Animal Protocol	Suspended in 0.5% methylcellulose in water; 75 mg/kg, qd; oral administration Nu/Nu nude female mice bearing human HCT 116 colon tumor xenografts
References	[1]. J Med Chem . 2015 Dec 24;58(24):9480-97.
Additional Infomation	p97 Inhibitor CB-5083 is an orally bioavailable inhibitor of valosin-containing protein (VCP) p97, with potential antineoplastic activity. Upon oral administration, CB-5083 specifically binds to and inhibits the activity of p97. This prevents ubiquitin-dependent protein degradation and causes cellular accumulation of poly-ubiquitinated proteins. The inhibition of endoplasmic reticulum (ER)-associated protein degradation activates the ER-dependent stress response pathway, and leads to both an induction of apoptosis and inhibition of cell proliferation in susceptible tumor cells. p97, a type II AAA ATPase, plays a key role in cellular protein homeostasis. Its overexpression in many tumor cell types is associated with increased tumor cell proliferation and survival.

Solubility Data

Solubility (In Vitro)

DMSO: 83~100 mg/mL (200.7~241.9 mM) Water: <1 mg/mL Ethanol: ~13 mg/mL (~31.4 mM)

Solubility (In Vivo)

Solubility in Formulation 1: ≥ 2.5 mg/mL (6.05 mM) (saturation unknown) in 10% DMSO + 40% PEG300 + 5% Tween80 + 45% Saline (add these co-solvents sequentially from left to right, and one by one), clear solution. For example, if 1 mL of working solution is to be prepared, you can add 100 μL of 25.0 mg/mL clear DMSO stock solution to 400 μL PEG300 and mix evenly; then add 50 μL Tween-80 to the above solution and mix evenly; then add 450 μL normal saline to adjust the volume to 1 mL. Preparation of saline: Dissolve 0.9 g of sodium chloride in 100 mL ddH₂ O to obtain a clear solution. Solubility in Formulation 2: ≥ 2.5 mg/mL (6.05 mM) (saturation unknown) in 10% DMSO + 90% (20% SBE-β-CD in Saline) (add these co-solvents sequentially from left to right, and one by one), clear solution. For example, if 1 mL of working solution is to be prepared, you can add 100 μL of 25.0 mg/mL clear DMSO stock solution to 900 μL of 20% SBE-β-CD physiological saline solution and mix evenly. Preparation of 20% SBE-β-CD in Saline (4°C，1 week): Dissolve 2 g SBE-β-CD in 10 mL saline to obtain a clear solution. Solubility in Formulation 3: ≥ 2.5 mg/mL (6.05 mM) (saturation unknown) in 10% DMSO + 90% Corn Oil (add these co-solvents sequentially from left to right, and one by one), clear solution. For example, if 1 mL of working solution is to be prepared, you can add 100 μL of 25.0 mg/mL clear DMSO stock solution to 900 μL of corn oil and mix evenly. Solubility in Formulation 4: 0.5%CMC Na +5% Tween 80 : 30mg/mL Solubility in Formulation 5: 10 mg/mL (24.19 mM) in 50% PEG300 50% Saline (add these co-solvents sequentially from left to right, and one by one), clear solution; with ultrasonication. Preparation of saline: Dissolve 0.9 g of sodium chloride in 100 mL ddH₂ O to obtain a clear solution.  (Please use freshly prepared in vivo formulations for optimal results.)

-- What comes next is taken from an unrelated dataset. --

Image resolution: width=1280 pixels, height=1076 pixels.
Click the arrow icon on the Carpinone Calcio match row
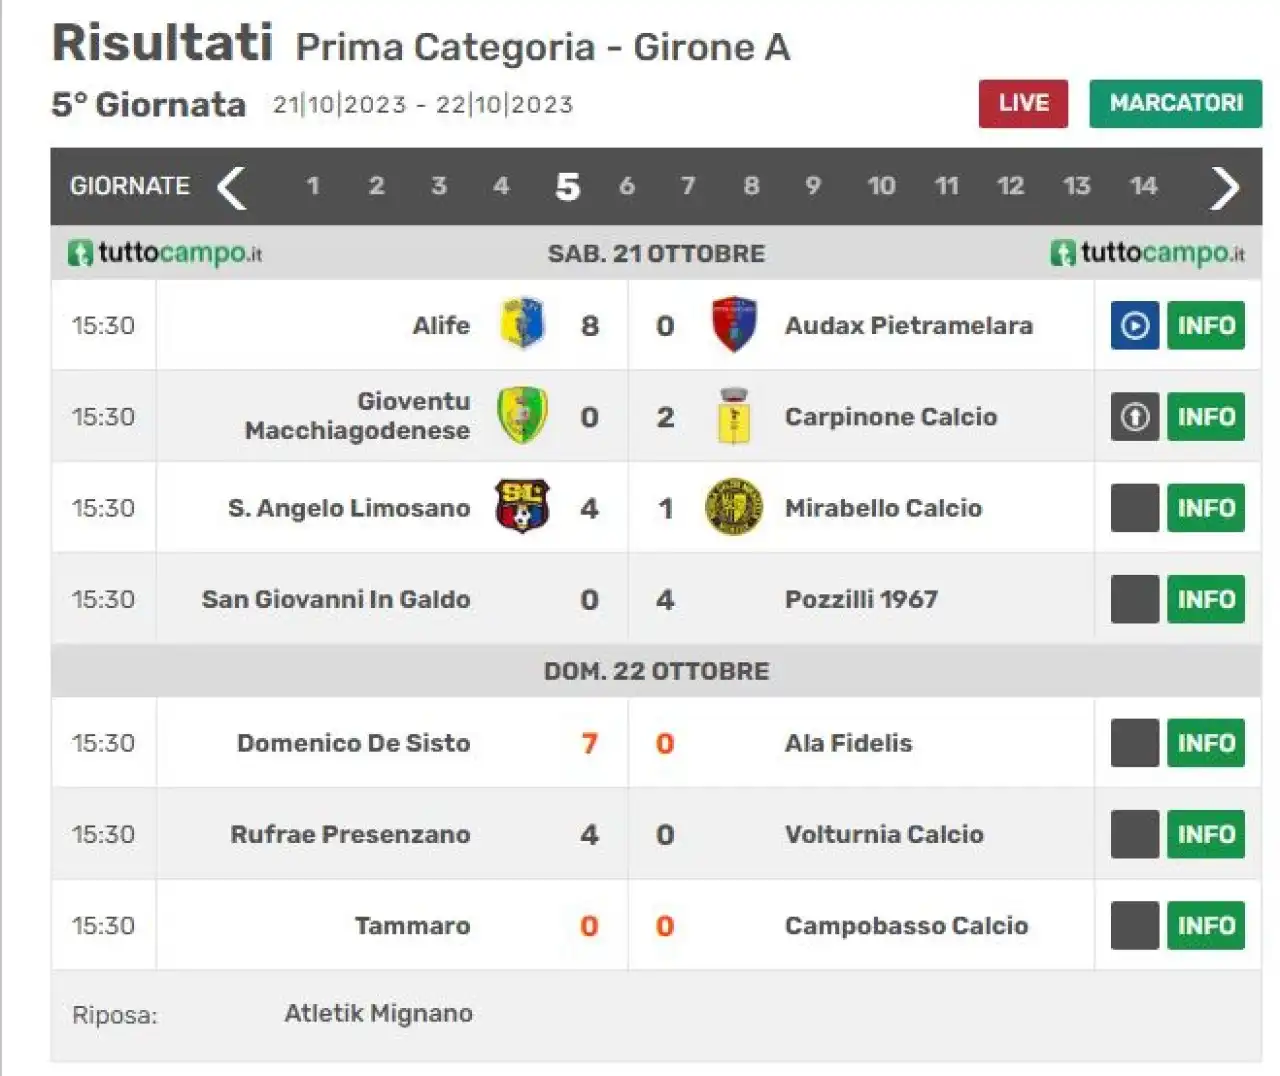tap(1135, 417)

Preparing Stock Solutions		1 mg	5 mg	10 mg
	1 mM	2.4186 mL	12.0928 mL	24.1856 mL
	5 mM	0.4837 mL	2.4186 mL	4.8371 mL
	10 mM	0.2419 mL	1.2093 mL	2.4186 mL

*Note: Please select an appropriate solvent for the preparation of stock solution based on your experiment needs. For most products, DMSO can be used for preparing stock solutions (e.g. 5 mM, 10 mM, or 20 mM concentration); some products with high aqueous solubility may be dissolved in water directly. Solubility information is available at the above Solubility Data section. Once the stock solution is prepared, aliquot it to routine usage volumes and store at -20°C or -80°C. Avoid repeated freeze and thaw cycles.